Each enneagram has a set of strengths that differentiate it from other enneagrams and adds to its overall personality. These strengths are also indirectly related to its desires that give it the motivation to move on in life. Some enneagrams may have strengths like being able to remain calm in a stressful situation while others may be great negotiators; each enneagram has their own set of strengths.
Naturally, strengths are accompanied by weaknesses so each enneagram also has a set of weaknesses that stem from its fears. Nonetheless, these weaknesses make the enneagram vulnerable to the outside world and may include ones like not being able to sustain relationships, becoming afraid of confronting someone about their behaviour or being unable to take a stand for themselves.
What is quite unique about the enneagram typology is that it highlights the fears of each enneagram. The fears of an enneagram are quite integral to their personality and affect other components such as desires and weaknesses. An enneagram usually has one central theme for a fear such as the fear of being controlled or the fear of not being loved.
It is natural to have desires and hence enneagrams also have their own desires. Similar to fears, the enneagram type usually has one central theme for a desire such as becoming quite powerful or gaining love and recognition.
A very unique thing about the enneagram system is the fact that it acknowledges that personalities may overlap and they represent this through the use of wings. Enneagrams may share traits from ‘neighboring’ enneagrams. So, for example, the type 5 enneagram may have a wing from either the type 4 or 6 enneagram.
Enneagram Examples – 1,5,7,9
We will look at 4 types of enneagrams in this section just for the sake of giving examples.
Who Is An Enneagram Type 1?
The enneagram type 1 is also known as the Reformer because of their desire to change the world for the better – they believe they are on a mission to set things right! They are rational and idealistic and can be described by the terms self disciplined, purposeful, possibly perfectionists and hold values high.
- Strong Moral Values
- Against Corruption
- Right & Wrong
Who Is A Type 5 Enneagram?
These individuals are very much interested in learning things that are relevant to their area of interest. They will investigate its elements and try to gather as much information as they can! The enneagram type 5 is alert, innovative but secretive at the same time.

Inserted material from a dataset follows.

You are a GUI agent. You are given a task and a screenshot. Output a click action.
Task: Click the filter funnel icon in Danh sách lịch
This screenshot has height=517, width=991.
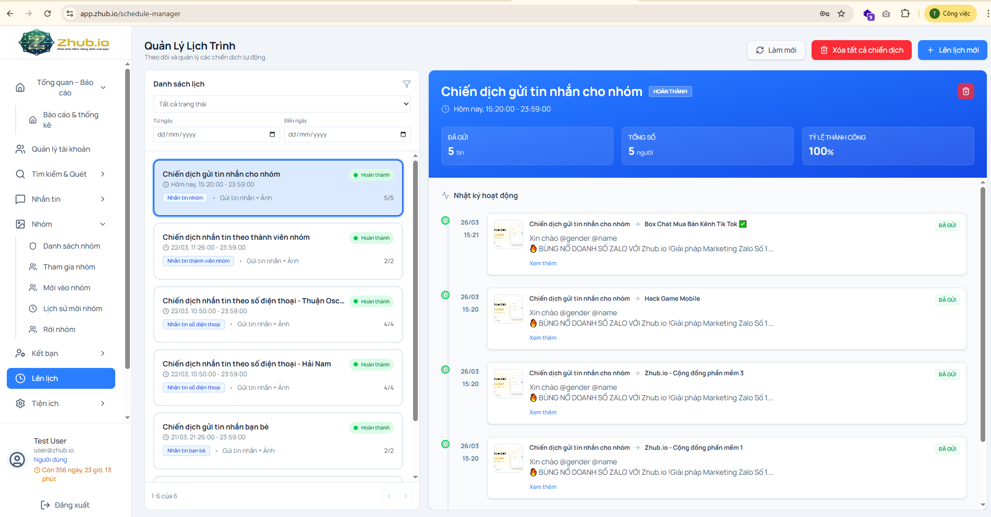407,84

People with this enneagram type have the ability to build complex ideas and skills; this is possible only because of their focus on the specific area they are working within and their dedication to master it.

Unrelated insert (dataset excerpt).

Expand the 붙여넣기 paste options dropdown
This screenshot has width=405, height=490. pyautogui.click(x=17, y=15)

Enneagram Type 7: The Enthusiast
These individuals are versatile and spontaneous! They have a lot of energy in them and they like to be in high spirits! However, by continuously working themselves out, they can get tired and become exhausted and hence lose focus. They will become distracted and lose track of the goal they had in mind. It is obvious then that they have problems with impulsiveness and impatience.
- Quick Thinking
Enneagram Type 9 – The Peacekeeper
The type 9 enneagram is one that fears loss and separation and they do not want to be in the bad books of anyone. This is why they are generally quite accepting and agreeable because they do not want to clash much with others even if it means not getting their point across or effectively expressing their views and why they support a certain stance!
- Likes Peace
- Avoids Conflict
- Ignores Own Needs
This article not only looked at whether the word ‘Enneagram’ should be used in the capital form but also how enneagrams are different because of the components that make them up, from other personality representations. The article also provided some examples of enneagrams for the understanding of the audience. A list of conditions were given to help the readers understand when capital words are used in the English language.